I know a lot of people who have had a lot of success letting their shy bird come to them, just sitting near the cage and reading a book aloud so the bird can get used to your voice, sharing your meals from a distance and moving closer, always letting the bird have the choice of interacting with you or going back to the cage. I had a lot of success doing the latter two with my very shy linnie, I always kept her cage open and would offer her a chance to come over but if she ran back inside I would step back and away and let her come to me on her own terms. It took several months, but going slowly and being respectful of making her feel safe really helped - after those first few months, she rarely ran away anymore and started screaming if I didn't come fetch her

Hope all that helps! As far as earning their trust, it's very similar to tiels.

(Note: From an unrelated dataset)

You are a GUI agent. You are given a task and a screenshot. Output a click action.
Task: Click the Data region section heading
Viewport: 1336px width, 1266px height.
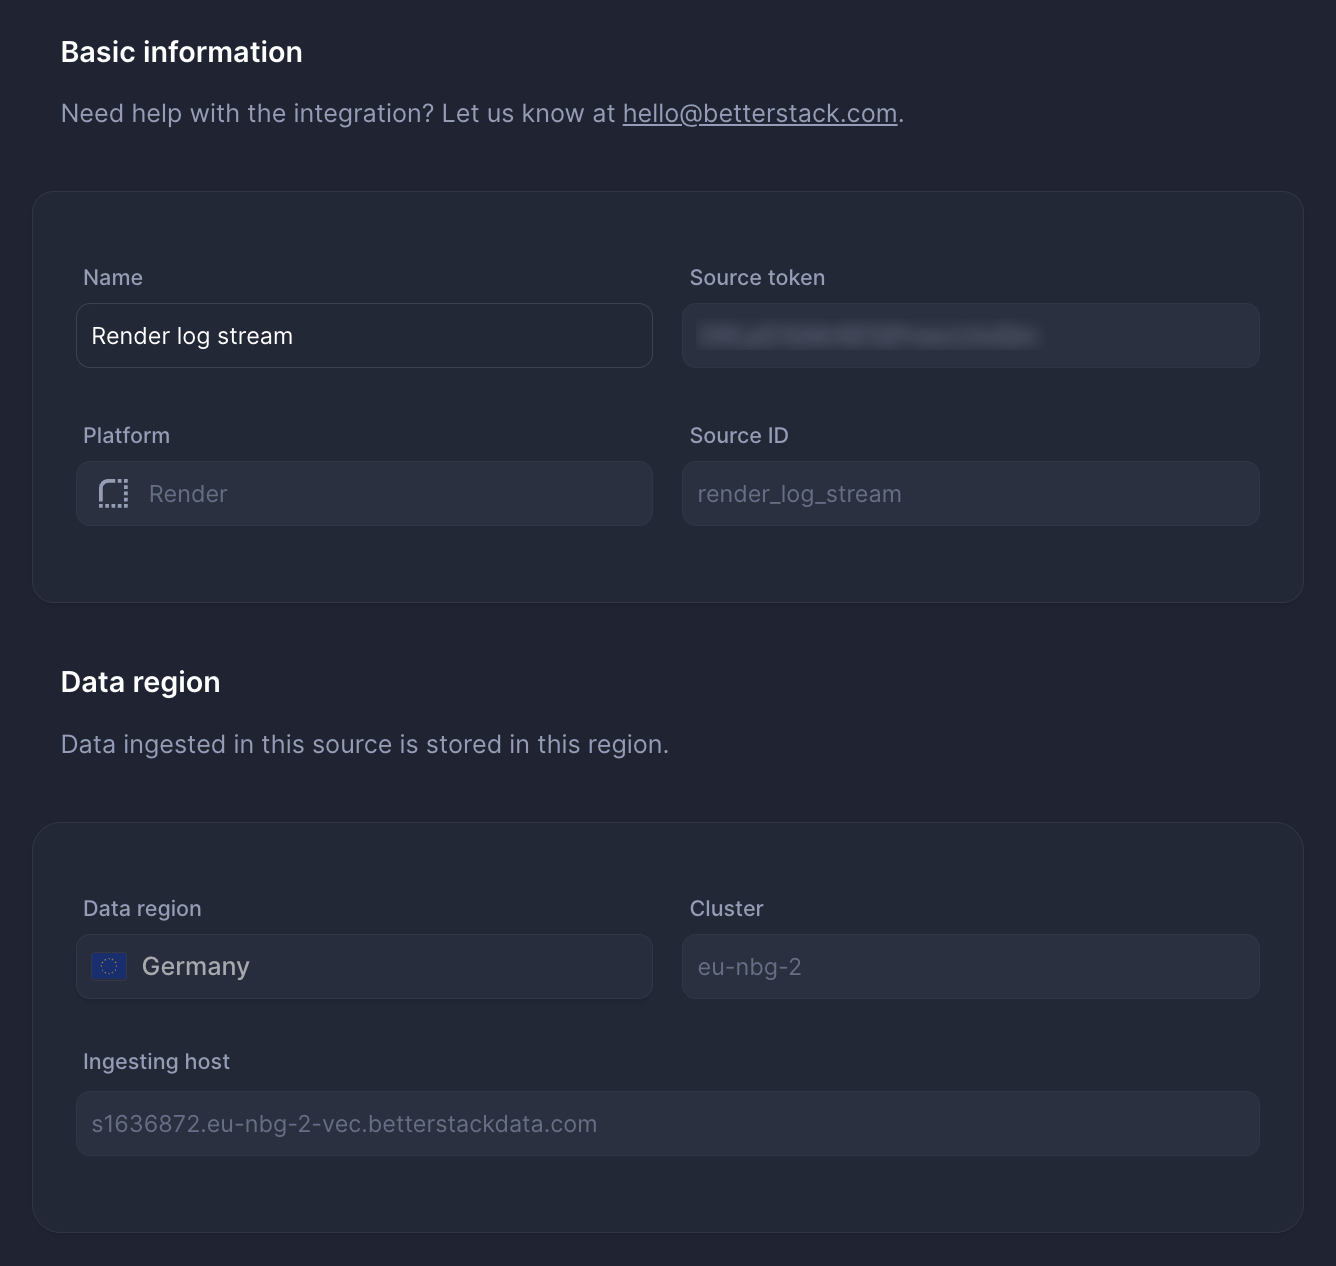click(x=140, y=681)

The biggest difference I would say with quakers vs tiels is the cage aggression and their intelligence - not that quakers are smarter, but they seem to have a quicker wit, if that makes sense. More prone to puzzle solving, like opening their own cage, unhooking cage clips, flipping food dishes, etc. Little trouble makers! They're also very flock driven, making lots of flock contact calls and wanting to be included in everything to feel safe and comfortable. In the wild, they live in big community nests and are rarely alone and always calling to one another so some of that behavior carries over to home life as well.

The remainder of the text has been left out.